=== Exercise data ===

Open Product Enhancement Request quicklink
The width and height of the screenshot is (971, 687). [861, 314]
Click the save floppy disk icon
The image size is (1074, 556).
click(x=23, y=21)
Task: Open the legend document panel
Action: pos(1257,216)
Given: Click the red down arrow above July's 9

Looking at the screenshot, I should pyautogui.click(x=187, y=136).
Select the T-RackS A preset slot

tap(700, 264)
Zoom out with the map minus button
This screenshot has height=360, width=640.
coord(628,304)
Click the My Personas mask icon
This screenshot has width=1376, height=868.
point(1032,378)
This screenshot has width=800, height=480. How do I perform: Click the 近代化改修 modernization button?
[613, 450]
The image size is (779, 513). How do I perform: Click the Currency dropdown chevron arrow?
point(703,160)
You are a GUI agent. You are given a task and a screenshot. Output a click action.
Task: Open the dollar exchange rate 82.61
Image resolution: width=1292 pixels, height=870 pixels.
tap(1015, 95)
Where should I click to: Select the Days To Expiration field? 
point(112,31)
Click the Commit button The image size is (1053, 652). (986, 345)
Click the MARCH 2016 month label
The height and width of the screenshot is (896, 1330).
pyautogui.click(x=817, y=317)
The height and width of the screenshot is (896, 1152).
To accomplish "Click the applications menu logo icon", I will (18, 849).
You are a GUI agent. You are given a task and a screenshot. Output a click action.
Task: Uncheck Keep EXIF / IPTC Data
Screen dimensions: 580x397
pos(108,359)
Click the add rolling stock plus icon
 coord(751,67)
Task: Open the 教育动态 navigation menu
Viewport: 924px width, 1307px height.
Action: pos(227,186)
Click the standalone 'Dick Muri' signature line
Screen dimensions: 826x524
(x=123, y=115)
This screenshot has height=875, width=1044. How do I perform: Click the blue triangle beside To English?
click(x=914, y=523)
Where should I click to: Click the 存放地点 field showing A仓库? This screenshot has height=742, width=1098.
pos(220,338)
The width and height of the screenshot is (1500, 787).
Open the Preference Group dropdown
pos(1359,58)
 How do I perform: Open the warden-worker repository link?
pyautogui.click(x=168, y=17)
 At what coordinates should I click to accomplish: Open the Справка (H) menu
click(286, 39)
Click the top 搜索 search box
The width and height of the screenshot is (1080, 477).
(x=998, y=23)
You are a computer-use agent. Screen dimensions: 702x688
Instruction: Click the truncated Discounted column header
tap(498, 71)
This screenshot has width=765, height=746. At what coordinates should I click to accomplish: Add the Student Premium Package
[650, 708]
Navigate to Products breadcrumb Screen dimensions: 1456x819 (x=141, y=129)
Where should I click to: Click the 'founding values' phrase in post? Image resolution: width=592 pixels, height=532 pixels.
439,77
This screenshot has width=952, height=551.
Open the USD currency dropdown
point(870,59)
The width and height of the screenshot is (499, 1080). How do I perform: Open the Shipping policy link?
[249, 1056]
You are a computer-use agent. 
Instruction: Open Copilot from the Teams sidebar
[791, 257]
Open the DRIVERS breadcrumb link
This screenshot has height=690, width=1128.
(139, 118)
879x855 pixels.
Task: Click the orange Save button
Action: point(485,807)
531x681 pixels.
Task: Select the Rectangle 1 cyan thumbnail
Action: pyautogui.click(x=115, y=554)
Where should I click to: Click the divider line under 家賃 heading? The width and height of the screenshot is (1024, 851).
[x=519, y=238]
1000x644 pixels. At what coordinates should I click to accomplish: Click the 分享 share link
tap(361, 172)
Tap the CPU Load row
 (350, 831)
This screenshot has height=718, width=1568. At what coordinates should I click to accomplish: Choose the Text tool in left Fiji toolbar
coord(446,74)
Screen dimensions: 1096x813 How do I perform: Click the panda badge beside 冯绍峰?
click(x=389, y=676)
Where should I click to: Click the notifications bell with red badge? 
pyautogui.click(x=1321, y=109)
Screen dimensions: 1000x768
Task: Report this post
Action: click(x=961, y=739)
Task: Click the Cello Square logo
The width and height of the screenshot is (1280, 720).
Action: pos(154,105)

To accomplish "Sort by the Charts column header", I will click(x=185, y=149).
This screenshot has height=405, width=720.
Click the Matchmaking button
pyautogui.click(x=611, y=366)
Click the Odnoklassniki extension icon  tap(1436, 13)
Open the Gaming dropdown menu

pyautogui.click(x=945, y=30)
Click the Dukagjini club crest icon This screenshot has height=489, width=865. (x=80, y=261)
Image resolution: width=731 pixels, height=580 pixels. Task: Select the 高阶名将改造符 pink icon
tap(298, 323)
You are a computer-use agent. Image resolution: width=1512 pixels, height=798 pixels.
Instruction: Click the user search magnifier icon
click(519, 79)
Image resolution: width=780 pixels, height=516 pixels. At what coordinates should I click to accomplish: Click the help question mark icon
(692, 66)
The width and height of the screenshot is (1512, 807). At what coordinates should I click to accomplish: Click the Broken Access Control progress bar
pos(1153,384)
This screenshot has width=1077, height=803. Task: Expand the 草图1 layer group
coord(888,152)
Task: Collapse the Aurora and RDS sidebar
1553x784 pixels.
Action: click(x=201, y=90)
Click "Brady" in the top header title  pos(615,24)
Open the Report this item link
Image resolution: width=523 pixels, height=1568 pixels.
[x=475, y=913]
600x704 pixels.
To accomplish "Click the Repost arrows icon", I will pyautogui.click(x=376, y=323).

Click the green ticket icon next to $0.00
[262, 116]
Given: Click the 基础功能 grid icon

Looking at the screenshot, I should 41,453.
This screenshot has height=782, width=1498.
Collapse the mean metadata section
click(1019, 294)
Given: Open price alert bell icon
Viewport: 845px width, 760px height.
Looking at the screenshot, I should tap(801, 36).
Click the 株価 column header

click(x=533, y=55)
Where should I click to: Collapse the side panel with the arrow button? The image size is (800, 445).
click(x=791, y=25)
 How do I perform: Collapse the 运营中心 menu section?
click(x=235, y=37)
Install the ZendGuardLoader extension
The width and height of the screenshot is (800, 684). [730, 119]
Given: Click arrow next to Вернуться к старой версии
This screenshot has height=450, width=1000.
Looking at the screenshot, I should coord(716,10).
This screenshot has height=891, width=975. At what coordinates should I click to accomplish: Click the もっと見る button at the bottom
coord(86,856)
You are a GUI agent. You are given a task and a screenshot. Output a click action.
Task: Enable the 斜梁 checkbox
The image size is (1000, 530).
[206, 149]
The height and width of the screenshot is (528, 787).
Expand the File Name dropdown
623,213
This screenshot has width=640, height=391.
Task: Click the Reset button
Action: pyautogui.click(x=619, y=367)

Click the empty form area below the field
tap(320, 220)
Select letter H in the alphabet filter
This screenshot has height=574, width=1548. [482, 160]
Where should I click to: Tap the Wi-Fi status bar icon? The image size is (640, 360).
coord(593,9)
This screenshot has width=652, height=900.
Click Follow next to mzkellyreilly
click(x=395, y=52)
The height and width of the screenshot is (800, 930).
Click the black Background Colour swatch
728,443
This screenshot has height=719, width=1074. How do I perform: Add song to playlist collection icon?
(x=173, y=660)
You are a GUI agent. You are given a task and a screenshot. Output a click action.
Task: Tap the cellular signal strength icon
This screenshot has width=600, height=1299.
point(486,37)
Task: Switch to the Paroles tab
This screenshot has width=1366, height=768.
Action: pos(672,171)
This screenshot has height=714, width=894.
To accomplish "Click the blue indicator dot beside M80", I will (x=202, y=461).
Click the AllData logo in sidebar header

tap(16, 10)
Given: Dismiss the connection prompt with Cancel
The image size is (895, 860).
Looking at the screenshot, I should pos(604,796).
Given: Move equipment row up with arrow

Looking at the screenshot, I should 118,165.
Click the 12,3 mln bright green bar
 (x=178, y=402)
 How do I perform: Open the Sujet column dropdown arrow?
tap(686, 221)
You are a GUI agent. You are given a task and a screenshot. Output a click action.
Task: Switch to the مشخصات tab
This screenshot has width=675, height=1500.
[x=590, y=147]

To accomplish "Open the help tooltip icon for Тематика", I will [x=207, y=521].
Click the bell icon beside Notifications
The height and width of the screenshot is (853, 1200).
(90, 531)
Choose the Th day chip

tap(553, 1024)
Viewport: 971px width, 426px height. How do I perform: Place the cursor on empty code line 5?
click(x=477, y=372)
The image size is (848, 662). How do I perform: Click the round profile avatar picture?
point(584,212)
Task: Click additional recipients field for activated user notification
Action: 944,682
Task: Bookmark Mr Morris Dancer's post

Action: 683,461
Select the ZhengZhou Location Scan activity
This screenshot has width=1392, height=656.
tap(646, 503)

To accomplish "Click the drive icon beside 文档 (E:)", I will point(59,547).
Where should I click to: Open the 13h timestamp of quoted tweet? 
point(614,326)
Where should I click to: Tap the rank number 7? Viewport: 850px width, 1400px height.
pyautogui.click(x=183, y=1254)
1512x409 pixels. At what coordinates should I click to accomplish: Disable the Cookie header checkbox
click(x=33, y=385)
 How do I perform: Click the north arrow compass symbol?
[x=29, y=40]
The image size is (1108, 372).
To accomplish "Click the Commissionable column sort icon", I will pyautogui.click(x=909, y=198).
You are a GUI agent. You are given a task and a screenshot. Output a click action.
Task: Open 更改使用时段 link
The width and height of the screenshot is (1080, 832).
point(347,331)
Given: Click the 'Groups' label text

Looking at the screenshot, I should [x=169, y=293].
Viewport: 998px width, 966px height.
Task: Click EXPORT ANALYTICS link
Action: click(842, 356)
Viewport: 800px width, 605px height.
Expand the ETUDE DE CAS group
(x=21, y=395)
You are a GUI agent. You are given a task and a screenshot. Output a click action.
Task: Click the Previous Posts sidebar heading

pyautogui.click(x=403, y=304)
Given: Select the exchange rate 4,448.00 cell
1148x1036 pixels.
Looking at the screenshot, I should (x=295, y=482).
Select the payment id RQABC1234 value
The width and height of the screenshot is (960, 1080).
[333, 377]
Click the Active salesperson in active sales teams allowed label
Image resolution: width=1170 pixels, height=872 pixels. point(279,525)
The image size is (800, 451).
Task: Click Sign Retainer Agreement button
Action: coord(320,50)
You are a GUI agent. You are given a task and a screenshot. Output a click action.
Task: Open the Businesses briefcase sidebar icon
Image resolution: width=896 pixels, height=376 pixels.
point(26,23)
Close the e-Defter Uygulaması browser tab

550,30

===

> [Problem]: Extract every line from the one containing "1148x1036 pixels." to the end of the entries, including both of those lines, exactly as given and with nothing added.

> [Solution for this exercise]:
1148x1036 pixels.
Looking at the screenshot, I should (x=295, y=482).
Select the payment id RQABC1234 value
The width and height of the screenshot is (960, 1080).
[333, 377]
Click the Active salesperson in active sales teams allowed label
Image resolution: width=1170 pixels, height=872 pixels. point(279,525)
The image size is (800, 451).
Task: Click Sign Retainer Agreement button
Action: coord(320,50)
You are a GUI agent. You are given a task and a screenshot. Output a click action.
Task: Open the Businesses briefcase sidebar icon
Image resolution: width=896 pixels, height=376 pixels.
point(26,23)
Close the e-Defter Uygulaması browser tab

550,30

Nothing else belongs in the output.